I am new to Druid and it seems an interesting project! Thank you for the great work

We’re evaluating Druid’s suitability and performance, since our case requires to build an user-facing interface, where users can build audiences applying multiple filters and aggregations into various huge fact tables(>100m). We’ve been using Redshift, but this implementation hasn’t scaled well due to the high cardinality of the data, and the storage cost made us thought it wasn’t the best tool for the job performance limitations.

I know Druid does not support joins, but I would like to know how others are tackling that limitation. In our case, each data source has key IDs that can be used as joins, but they have different dimensions and are very granular.

Before deciding to use Druid, I need to be sure of the approach to use and I would really appreciate your help with. I’ve been considering these approaches(I hope they don’t sound crazy):

A) Use Joins in ETL: I read that some users suggest to do all the joins in the ETL stage, before ingesting to Druid. However, in my case it would mean doing a cartesian join, which is very expensive due the high granularity and differences between data sources. Am I wrong on this?

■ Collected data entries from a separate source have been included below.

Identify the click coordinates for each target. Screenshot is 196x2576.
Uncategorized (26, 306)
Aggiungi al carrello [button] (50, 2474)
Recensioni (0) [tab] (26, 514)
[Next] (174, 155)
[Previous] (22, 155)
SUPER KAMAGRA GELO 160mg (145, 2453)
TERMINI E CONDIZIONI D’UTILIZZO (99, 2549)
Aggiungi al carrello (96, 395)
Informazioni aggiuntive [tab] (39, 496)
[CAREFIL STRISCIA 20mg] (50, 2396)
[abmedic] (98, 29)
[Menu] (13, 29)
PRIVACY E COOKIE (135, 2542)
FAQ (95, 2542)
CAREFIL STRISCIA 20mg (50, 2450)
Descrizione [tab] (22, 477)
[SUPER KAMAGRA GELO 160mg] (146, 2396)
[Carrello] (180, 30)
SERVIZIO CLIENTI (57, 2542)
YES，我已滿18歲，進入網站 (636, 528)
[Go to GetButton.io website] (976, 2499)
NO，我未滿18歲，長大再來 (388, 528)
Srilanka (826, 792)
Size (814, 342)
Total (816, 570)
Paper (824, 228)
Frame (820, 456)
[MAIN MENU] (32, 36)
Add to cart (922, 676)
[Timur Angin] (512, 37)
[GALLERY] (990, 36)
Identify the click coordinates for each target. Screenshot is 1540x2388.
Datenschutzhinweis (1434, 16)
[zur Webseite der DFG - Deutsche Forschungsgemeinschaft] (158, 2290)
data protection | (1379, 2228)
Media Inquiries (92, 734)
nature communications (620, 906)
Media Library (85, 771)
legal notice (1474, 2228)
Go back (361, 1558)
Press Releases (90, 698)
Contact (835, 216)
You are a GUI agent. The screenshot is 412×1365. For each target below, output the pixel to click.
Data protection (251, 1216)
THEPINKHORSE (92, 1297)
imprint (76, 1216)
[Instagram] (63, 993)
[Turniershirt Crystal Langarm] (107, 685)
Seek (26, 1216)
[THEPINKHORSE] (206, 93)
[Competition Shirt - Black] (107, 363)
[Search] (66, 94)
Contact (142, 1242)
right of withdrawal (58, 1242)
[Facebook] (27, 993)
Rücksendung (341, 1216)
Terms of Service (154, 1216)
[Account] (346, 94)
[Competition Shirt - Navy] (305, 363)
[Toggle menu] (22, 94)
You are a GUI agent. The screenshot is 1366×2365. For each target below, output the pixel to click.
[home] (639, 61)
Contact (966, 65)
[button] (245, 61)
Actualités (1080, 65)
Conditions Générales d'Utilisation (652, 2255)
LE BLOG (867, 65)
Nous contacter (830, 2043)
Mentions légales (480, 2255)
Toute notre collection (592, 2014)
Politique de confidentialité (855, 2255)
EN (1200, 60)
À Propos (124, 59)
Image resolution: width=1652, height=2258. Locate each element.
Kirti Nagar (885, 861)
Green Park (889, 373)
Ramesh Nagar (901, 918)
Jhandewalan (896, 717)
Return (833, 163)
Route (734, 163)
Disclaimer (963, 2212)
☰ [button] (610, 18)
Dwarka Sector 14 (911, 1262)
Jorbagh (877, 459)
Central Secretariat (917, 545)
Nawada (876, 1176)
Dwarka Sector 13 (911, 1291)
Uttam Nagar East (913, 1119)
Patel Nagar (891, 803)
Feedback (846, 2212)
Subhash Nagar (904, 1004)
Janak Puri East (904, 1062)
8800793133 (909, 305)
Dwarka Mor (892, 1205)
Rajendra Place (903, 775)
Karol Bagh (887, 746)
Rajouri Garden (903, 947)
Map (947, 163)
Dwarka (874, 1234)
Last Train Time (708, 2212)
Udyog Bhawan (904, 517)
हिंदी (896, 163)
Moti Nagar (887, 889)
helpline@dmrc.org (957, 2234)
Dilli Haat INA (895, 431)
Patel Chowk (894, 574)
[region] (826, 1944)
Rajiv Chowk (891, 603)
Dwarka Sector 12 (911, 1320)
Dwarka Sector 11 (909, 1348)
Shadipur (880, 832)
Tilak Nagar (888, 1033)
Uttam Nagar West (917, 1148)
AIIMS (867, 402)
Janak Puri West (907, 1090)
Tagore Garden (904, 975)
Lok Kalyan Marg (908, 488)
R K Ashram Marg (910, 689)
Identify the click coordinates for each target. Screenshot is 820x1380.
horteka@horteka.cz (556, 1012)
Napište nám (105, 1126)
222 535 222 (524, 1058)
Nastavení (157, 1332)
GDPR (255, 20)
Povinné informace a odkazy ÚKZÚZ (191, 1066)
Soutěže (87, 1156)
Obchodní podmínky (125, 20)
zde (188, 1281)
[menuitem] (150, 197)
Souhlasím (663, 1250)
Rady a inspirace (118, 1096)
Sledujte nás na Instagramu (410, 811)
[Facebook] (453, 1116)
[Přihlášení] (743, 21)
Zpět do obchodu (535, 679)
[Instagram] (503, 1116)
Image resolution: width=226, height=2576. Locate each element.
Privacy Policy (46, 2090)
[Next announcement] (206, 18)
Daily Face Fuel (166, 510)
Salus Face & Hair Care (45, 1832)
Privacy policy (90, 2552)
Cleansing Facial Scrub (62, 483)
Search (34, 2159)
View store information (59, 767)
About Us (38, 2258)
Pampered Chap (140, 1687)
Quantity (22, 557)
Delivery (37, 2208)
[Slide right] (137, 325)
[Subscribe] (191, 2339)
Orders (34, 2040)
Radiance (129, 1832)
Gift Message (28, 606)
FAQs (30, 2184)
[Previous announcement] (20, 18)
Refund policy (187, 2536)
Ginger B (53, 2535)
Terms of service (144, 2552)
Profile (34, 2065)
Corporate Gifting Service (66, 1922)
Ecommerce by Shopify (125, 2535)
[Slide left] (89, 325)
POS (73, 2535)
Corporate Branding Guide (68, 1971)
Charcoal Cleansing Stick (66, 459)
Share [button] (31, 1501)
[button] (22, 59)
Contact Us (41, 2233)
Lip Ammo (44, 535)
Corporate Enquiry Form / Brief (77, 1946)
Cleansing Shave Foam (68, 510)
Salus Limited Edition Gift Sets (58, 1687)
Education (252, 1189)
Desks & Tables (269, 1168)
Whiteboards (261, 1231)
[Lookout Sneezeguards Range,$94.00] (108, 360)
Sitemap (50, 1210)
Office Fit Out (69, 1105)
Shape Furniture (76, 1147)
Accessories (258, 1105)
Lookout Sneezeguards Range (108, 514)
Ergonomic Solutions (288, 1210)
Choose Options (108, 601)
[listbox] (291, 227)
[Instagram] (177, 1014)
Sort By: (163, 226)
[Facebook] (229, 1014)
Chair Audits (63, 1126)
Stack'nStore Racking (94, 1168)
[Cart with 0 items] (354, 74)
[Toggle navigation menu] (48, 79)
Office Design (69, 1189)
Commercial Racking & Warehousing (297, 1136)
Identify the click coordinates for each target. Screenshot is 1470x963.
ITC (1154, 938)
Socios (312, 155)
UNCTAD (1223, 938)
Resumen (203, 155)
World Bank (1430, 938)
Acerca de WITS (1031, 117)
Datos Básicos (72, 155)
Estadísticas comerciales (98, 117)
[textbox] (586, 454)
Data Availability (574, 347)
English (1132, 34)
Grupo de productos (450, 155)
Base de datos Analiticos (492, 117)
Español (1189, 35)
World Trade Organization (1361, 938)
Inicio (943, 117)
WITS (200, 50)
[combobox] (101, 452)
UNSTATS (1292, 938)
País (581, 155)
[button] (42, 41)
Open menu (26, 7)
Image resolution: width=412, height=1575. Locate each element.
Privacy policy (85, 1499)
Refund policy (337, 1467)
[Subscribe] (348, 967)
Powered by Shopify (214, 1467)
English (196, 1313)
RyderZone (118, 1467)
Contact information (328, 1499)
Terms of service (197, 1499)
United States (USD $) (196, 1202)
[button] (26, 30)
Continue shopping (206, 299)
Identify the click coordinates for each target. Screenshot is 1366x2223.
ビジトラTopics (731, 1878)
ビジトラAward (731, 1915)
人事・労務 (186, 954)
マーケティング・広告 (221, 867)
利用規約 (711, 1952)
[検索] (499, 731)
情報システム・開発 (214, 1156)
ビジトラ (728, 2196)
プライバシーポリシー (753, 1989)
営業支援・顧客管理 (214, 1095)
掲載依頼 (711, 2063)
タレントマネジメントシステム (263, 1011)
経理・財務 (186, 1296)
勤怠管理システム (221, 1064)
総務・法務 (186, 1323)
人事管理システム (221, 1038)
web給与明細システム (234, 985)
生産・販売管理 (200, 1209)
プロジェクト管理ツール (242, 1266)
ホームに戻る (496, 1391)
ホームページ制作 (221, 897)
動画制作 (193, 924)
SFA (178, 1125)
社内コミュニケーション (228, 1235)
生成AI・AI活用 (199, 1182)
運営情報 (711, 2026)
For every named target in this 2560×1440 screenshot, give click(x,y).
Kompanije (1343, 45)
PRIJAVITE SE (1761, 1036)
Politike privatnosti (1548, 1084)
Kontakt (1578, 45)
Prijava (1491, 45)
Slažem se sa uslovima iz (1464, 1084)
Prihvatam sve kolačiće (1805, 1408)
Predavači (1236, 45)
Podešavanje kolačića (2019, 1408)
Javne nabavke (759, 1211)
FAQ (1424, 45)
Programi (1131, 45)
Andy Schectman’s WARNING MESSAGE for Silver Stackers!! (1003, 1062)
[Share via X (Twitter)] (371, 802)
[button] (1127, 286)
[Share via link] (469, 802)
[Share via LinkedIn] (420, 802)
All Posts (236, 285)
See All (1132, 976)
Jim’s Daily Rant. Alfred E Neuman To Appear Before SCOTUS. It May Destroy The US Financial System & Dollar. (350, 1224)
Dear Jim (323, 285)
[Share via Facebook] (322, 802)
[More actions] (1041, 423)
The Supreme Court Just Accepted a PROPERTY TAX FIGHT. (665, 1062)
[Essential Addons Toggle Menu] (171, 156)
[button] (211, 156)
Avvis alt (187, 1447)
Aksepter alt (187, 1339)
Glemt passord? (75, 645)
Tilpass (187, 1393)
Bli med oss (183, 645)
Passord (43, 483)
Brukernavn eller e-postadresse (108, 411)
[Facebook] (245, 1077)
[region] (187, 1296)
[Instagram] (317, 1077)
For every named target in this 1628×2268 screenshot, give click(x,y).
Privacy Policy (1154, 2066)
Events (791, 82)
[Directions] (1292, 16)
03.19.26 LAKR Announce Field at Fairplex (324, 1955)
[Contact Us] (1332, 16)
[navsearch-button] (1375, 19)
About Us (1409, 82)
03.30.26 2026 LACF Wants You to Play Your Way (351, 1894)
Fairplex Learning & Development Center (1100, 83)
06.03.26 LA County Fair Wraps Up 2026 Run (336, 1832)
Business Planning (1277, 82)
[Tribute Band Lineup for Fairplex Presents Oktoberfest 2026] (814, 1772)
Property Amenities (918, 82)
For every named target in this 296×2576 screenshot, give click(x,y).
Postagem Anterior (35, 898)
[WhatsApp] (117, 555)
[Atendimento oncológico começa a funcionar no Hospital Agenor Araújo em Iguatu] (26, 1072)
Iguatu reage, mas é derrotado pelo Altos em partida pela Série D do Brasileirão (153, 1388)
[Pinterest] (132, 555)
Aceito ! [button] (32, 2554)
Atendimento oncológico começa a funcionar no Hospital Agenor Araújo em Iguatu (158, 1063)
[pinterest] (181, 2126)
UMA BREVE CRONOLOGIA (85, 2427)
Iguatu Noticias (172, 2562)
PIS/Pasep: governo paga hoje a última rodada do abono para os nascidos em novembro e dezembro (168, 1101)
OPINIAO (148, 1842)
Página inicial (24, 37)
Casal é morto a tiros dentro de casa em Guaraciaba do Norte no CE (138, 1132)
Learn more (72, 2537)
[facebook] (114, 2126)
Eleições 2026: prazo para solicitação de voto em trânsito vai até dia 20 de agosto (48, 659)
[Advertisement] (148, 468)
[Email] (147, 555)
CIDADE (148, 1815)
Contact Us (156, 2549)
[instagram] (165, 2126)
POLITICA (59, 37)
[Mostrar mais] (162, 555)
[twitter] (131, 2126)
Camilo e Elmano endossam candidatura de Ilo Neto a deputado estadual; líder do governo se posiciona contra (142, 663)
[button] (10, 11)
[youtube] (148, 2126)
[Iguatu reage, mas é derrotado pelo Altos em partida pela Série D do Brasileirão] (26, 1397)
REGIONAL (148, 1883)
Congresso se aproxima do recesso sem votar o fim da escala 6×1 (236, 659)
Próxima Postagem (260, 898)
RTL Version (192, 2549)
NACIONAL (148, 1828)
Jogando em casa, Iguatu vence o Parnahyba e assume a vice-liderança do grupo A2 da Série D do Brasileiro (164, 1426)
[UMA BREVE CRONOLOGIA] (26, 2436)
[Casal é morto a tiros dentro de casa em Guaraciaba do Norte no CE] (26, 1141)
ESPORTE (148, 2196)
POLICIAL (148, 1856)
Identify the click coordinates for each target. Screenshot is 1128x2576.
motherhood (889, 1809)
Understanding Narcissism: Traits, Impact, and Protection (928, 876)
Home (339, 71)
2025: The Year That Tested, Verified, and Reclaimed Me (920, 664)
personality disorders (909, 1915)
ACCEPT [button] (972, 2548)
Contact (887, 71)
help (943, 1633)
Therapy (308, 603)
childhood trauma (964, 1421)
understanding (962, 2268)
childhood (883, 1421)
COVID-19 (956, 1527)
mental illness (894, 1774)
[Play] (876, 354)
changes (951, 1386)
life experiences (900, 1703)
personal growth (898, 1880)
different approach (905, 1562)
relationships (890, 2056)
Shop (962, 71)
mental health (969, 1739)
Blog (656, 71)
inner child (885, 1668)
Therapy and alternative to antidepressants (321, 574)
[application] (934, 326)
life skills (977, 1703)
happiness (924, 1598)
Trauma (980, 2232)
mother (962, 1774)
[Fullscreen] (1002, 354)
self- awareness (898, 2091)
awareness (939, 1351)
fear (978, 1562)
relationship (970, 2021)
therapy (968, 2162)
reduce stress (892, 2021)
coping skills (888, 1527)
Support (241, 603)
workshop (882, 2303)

B) Additional application layer: Keep and query the data sources separate, when a user in the interface applies filters in a view of one data source the numbers of records would be smaller and consequently with the help of another application layer do the cross joins with other data sources. How that could be achieved?

C) **Union **data sources: One user suggested this approach, but I believe this can’t be achieved because each data source is very different.

Apologies for any obvious questions and thank you in advance for the response.

Regards,

Eberto

Hey Eberto,

It all depends on what kinds of joins you want to do. For fact-fact joins the only type that really makes sense at query time in Druid today is a semijoin (filtering a query based on another query result). Druid SQL supports those for “reasonable” matching-set sizes; search for “semi-join” on http://druid.io/docs/latest/querying/sql for details. There has also been some recent work in doing bigger, approximate semijoins using bloom filters. Check out https://github.com/apache/incubator-druid/pull/6502 for one of the patches in this series.

For any other kind of fact-fact join, you’d want to do it before ingesting data into Druid. The idea is you prejoin the data and load it after the join has been done. Of course this only works if you want to do the same join over and over again, not if you have lots of different join conditions you might want to use.